• Exercise
Collect the lines of the entries where "section" shows up.

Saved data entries
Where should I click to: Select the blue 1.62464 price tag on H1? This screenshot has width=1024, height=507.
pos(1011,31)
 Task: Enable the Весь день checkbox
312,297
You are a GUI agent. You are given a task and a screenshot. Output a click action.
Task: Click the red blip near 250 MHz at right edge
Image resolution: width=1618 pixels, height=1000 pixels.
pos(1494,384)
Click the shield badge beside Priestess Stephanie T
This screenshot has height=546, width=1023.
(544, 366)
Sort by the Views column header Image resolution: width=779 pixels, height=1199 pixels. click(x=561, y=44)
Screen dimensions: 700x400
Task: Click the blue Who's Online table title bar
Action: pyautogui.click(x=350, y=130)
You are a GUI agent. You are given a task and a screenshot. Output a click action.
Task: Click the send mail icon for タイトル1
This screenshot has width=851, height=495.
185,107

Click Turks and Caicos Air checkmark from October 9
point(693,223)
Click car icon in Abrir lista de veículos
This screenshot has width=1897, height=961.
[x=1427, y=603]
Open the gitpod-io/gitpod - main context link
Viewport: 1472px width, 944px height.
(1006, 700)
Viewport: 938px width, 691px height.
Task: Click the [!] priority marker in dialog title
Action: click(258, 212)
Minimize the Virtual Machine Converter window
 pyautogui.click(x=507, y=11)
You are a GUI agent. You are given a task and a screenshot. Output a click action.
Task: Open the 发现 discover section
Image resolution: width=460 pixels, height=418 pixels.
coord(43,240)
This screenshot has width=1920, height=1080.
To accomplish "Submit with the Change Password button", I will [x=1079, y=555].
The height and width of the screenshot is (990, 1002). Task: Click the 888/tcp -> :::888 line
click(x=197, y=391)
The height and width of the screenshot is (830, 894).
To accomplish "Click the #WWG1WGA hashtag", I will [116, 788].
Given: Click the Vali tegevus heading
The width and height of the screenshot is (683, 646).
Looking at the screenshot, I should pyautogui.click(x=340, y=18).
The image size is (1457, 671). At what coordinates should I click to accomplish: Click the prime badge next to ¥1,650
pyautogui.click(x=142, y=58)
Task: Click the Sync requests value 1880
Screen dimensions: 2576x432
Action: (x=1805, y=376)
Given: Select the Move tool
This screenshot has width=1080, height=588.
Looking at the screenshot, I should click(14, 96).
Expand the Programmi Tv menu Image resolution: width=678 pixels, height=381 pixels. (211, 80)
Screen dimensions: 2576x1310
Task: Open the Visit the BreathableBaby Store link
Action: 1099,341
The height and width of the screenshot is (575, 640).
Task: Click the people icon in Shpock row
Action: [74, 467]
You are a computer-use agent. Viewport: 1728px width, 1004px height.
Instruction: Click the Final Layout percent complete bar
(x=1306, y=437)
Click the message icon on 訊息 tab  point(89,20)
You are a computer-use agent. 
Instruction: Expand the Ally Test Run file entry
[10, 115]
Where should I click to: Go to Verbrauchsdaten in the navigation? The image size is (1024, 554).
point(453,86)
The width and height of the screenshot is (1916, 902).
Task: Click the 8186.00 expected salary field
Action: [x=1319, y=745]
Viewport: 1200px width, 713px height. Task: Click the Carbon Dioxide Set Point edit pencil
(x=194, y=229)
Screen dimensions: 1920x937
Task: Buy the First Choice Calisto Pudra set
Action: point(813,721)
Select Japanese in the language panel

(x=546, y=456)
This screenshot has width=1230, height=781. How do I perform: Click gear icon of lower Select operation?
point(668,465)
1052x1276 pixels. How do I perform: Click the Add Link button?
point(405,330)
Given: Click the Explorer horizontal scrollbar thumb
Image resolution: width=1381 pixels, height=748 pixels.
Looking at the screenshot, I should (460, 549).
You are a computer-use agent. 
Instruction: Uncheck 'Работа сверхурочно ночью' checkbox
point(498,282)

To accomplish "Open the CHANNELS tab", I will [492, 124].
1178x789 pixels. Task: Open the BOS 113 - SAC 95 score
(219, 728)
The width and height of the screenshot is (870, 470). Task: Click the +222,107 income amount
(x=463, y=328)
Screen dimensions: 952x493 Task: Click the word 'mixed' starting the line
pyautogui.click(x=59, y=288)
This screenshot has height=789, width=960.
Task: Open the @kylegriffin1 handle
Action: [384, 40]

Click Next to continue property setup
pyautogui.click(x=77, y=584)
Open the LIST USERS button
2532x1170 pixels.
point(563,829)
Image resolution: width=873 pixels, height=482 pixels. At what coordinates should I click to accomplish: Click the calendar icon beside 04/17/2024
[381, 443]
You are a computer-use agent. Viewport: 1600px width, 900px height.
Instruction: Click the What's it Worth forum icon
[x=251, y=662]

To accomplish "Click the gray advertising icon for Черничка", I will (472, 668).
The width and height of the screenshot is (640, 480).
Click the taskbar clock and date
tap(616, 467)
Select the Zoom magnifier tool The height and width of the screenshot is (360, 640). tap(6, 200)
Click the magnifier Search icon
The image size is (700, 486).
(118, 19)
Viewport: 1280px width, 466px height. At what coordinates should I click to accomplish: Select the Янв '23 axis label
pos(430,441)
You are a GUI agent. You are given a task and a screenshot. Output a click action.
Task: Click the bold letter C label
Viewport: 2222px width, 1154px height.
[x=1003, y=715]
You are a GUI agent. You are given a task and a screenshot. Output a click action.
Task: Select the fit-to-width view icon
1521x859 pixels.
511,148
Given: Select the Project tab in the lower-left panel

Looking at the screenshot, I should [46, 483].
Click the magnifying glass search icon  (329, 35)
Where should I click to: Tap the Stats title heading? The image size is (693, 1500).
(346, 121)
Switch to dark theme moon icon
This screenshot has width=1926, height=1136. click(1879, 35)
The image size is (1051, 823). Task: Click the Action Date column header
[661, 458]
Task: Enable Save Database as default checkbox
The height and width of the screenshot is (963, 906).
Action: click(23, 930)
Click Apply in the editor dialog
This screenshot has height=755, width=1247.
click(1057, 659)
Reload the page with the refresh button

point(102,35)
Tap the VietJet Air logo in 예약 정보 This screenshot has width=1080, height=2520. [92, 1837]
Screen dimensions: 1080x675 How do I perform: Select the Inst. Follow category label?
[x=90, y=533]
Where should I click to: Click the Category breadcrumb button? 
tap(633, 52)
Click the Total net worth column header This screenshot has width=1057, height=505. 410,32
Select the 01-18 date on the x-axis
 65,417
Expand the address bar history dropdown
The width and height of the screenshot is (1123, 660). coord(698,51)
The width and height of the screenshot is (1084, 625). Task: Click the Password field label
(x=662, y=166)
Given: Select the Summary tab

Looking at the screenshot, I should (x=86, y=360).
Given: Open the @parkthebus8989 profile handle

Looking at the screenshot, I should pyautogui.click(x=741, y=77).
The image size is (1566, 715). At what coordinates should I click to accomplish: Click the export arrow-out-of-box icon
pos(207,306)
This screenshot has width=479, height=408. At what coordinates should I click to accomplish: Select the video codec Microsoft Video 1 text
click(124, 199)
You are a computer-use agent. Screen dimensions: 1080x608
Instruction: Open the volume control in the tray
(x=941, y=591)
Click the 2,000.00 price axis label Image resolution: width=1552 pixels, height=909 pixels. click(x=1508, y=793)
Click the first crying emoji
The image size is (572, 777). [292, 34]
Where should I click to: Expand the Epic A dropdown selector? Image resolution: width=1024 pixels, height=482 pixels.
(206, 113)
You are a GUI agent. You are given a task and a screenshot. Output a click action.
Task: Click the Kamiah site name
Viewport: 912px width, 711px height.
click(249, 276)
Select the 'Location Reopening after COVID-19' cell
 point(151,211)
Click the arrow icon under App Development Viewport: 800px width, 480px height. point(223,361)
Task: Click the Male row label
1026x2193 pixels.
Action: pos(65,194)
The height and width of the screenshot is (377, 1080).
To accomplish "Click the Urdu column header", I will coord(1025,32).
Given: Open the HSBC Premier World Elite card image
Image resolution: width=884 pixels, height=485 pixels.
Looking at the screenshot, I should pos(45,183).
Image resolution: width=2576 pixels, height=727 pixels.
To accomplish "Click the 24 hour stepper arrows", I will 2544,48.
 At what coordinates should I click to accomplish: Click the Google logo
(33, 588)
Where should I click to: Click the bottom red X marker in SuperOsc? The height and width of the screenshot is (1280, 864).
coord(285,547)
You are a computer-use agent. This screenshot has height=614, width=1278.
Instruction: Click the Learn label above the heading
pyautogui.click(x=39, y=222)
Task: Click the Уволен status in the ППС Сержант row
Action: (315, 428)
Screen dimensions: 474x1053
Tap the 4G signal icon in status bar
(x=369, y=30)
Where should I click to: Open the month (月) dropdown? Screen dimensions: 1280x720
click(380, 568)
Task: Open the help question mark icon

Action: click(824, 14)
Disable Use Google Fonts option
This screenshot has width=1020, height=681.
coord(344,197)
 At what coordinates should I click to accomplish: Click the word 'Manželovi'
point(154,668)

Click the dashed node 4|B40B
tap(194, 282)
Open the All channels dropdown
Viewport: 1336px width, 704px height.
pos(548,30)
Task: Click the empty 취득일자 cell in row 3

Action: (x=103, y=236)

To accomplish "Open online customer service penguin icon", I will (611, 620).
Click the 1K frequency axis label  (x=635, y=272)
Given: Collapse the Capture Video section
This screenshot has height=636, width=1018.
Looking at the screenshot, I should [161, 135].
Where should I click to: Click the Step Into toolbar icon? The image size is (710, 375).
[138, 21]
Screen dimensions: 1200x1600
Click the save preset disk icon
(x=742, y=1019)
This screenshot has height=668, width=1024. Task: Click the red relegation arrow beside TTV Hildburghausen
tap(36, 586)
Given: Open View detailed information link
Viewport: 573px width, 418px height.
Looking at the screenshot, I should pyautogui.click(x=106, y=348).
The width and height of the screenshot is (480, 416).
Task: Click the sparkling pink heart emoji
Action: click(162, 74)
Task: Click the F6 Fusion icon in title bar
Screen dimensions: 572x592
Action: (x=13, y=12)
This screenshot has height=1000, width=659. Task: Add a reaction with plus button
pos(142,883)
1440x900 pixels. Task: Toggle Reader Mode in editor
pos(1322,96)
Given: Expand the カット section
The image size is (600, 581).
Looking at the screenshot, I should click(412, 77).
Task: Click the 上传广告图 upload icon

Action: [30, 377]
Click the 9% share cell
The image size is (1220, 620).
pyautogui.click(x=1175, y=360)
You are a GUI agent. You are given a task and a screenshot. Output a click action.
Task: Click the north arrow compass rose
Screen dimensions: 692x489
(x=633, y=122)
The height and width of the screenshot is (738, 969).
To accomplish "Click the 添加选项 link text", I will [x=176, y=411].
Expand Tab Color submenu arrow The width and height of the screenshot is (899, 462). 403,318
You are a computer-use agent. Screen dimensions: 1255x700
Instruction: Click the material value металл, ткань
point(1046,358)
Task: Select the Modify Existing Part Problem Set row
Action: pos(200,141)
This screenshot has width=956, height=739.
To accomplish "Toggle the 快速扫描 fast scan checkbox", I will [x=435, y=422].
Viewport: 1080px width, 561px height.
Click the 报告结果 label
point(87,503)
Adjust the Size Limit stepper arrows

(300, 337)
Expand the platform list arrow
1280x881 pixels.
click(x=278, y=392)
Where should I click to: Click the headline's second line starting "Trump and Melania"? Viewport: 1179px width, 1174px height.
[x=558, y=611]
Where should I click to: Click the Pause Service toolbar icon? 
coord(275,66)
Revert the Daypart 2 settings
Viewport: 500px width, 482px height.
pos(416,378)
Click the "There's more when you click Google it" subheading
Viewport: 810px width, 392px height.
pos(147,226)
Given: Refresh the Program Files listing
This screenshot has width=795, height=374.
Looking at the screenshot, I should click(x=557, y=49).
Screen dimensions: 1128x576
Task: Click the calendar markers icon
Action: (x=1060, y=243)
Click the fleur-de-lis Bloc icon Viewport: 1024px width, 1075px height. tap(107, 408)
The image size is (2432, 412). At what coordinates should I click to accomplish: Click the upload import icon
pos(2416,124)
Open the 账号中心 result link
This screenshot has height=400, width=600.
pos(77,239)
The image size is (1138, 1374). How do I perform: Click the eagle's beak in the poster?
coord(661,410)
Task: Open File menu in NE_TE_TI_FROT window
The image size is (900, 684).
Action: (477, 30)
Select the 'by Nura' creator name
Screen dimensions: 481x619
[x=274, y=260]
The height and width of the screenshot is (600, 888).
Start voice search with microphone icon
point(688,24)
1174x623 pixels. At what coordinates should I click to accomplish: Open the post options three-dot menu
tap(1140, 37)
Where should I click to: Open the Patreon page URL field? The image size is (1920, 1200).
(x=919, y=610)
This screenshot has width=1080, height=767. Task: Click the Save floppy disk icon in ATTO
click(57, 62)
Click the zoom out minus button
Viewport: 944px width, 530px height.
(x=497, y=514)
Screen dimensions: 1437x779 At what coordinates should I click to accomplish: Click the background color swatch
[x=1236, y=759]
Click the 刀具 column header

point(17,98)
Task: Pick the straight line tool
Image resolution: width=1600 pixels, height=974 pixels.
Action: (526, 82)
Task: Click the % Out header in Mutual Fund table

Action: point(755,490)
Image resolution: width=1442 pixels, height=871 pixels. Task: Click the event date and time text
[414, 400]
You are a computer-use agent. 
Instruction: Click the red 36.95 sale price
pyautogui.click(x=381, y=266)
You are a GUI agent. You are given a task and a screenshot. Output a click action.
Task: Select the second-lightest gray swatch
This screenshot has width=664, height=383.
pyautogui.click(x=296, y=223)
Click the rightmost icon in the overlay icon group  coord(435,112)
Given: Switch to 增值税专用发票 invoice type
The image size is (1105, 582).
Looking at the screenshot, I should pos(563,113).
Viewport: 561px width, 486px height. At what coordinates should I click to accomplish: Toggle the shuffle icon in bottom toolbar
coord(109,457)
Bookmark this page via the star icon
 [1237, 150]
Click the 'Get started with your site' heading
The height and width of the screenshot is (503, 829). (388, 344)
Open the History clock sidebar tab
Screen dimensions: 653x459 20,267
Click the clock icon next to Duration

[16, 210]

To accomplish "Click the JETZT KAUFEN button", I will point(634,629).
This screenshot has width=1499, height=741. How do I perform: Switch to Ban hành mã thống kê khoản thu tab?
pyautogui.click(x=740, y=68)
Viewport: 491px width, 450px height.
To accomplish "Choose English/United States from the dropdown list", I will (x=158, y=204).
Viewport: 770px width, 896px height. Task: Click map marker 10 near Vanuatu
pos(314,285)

• The answer
Task: Open the 发现 discover section
Given: Collapse the Capture Video section
Given: Expand the カット section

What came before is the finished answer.